### [PAGE EXCERPT]
┌──
In-Depth
Architecture Anarchy and How to Survive It: God Save the Queen
Here it is, the new century, and amazingly enough, we’re still hearing raging debates about "top down" architectures versus "bottom up" construction approaches to building data warehouse and data mart systems. Those of us in the trenches had written this off as old news two years ago, and have been concentrating on building real business intelligence (BI) system solutions to solve real business problems with whichever architecture best fits the unique characteristics of the site. Those of us who actually build these systems for a living had long since recognized that both approaches are valid, both work and both end up at the same goal – the Enterprise Data Warehouse (EDW). But onward the debate rages, with the gurus surrounded by their polemists waging battle with speeches, white papers and surveys. The charges and counter-charges fly back and forth, with both sides claiming that theirs is the one, true, single way to build an EDW.
In the end, neither clan has served the industry well. Instead of a well-informed, educated market using both approaches where appropriate, we have a polarized world, with fanatical zealots clustered around their favorite guru, analysts spouting theory, vendors making their usual outrageous claims of certainty and the practitioner community largely left to fend for themselves in picking out the architectural pieces that truly work.
How can you sort out the vendor supplied fear, uncertainty and doubt (FUD) from the hyperbole from the scant facts? Even more critical, how can you wade through the variety of data warehouse/data mart architectures and ensure that your organization is well equipped for today’s needs and tomorrow’s challenges?
This article will examine the alternative architectures available, some of the market forces that are shaping the current and future BI architecture environment, and factors to consider when choosing your architectural path.
Let’s start by reviewing the basic choices in architectures and approaches.
Classic Enterprise Data Warehouse
The classic EDW is a hub and spoke design, consisting of a common and unique repository for enterprise information. It is a read-only environment made up of detailed and aggregated data that is fully cleansed and integrated, and includes extensive detailed history of transaction level data. Architecturally, the classic enterprise data warehouse delivered that priceless and elusive goal, a single version of the truth, primarily through subset, or dependent, data marts. The hub in the design is the EDW repository, the spokes are the feeds from the source systems to get the data in, and then out to subset data marts to deliver the information to the users.
The EDW is pure elegance in design, and is an easy sell to both technologists and the business. It’s a bit of a "no brainer" to approve the concept of getting all the data in one place, so you can deliver a "single version of the truth."
But, as in all things, anything that sounds too good to be true, probably is.
As it has turned out in the intervening years since the theory of data warehousing arose at IBM and was popularized, commercialized and merchandised by Prism Solutions, very few, if any organizations were able to achieve a fully realized dream of the über EDW. This was not due to any technical shortcoming, but rather due to non-technical issues that so often tripped up these teams and projects.
If the EDW could be constructed by a technologist team in a vacuum, there would be little problem in creating winning, high-impact EDW systems. Unfortunately, outside of a pure research environment, this is not possible. In the real world, EDW teams are caught in a maelstrom of competing political factions, business rule disparities, crushing deadlines, antiquated source systems, bewildering user demands, faulty tools and overwhelming cultural challenges. While there has been no technical reason to shy away from an EDW approach, the cultural, or "soft" issues have proven very challenging for the average IT team to overcome.
└──
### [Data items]
┌──
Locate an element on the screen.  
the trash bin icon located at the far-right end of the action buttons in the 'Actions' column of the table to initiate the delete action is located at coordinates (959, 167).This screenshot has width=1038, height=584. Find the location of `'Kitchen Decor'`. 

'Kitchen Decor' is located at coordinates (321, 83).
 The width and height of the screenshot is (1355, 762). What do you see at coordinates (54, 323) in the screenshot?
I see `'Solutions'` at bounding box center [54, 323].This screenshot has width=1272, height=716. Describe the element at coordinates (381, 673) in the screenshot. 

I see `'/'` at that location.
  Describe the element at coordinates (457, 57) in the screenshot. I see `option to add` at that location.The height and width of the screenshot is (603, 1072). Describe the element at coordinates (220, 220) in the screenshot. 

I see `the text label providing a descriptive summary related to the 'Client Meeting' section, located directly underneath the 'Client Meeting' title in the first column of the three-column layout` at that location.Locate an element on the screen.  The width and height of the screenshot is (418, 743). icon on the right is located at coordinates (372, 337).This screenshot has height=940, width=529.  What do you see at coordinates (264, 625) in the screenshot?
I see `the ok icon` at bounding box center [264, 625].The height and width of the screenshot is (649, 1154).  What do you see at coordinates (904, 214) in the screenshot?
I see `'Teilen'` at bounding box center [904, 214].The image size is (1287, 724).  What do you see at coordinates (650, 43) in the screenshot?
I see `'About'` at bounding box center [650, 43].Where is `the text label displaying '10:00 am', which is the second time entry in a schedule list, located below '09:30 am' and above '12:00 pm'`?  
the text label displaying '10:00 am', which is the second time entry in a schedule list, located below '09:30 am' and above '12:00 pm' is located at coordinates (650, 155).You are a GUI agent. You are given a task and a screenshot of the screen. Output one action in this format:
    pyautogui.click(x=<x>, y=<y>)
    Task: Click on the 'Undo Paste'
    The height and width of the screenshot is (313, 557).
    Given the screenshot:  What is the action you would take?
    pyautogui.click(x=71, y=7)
└──
### [WHAT IS BEING ASKED]
The article on data warehouse architectures describes the real-world conditions that EDW teams get caught in. List each of those conditions.

### [TASK OUTPUT]
- Competing political factions
- Business rule disparities
- Crushing deadlines
- Antiquated source systems
- Bewildering user demands
- Faulty tools
- Overwhelming cultural challenges